**Information supplied**.
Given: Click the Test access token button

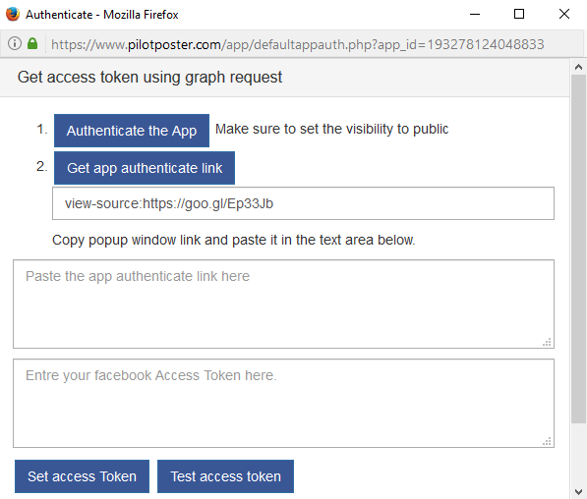Looking at the screenshot, I should [225, 476].
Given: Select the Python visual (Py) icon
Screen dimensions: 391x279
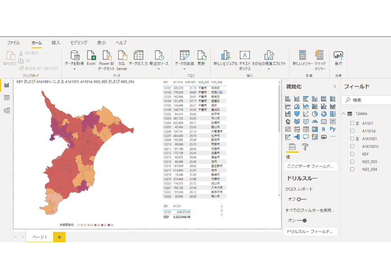Looking at the screenshot, I should click(x=333, y=129).
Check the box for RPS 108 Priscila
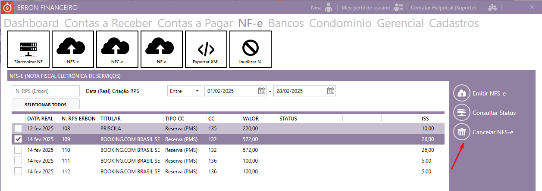 click(18, 128)
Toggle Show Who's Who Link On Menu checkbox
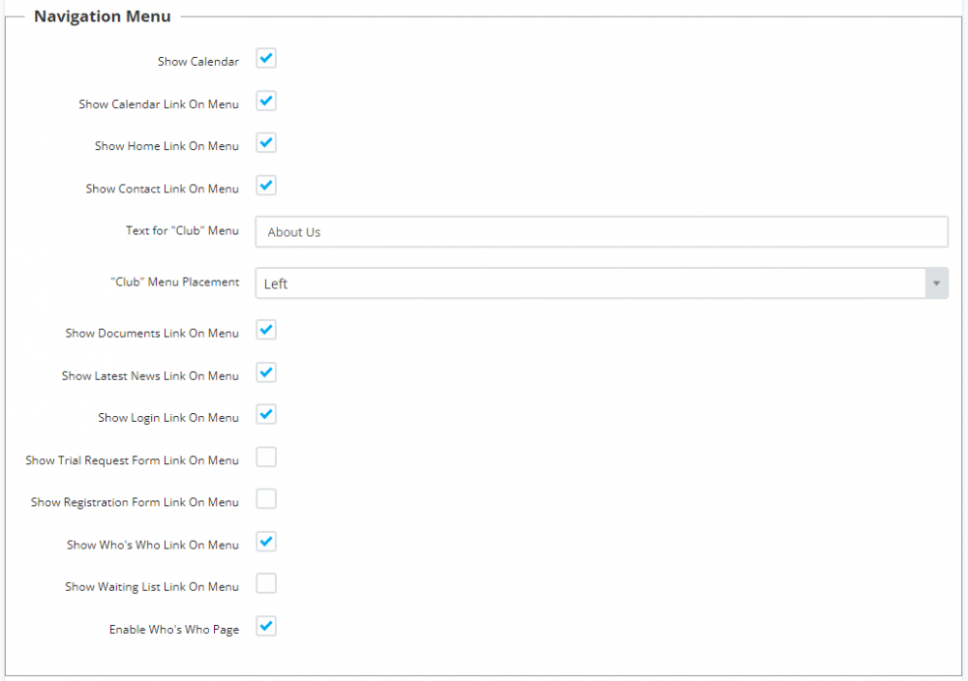The width and height of the screenshot is (968, 681). tap(266, 542)
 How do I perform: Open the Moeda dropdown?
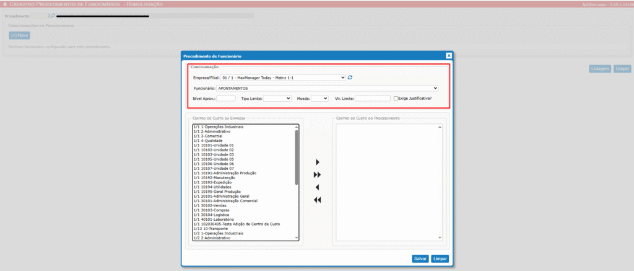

**Work order**. Could you copy exactly, and with no pictures, the lines above from the one containing "Given: Select the Python visual (Py) icon" through the last line, both included?

**Result of the task**.
Given: Select the Python visual (Py) icon
Screen dimensions: 391x279
Looking at the screenshot, I should click(x=333, y=129).
Check the box for RPS 108 Priscila
 click(18, 128)
Toggle Show Who's Who Link On Menu checkbox
The width and height of the screenshot is (968, 681). tap(266, 542)
 How do I perform: Open the Moeda dropdown?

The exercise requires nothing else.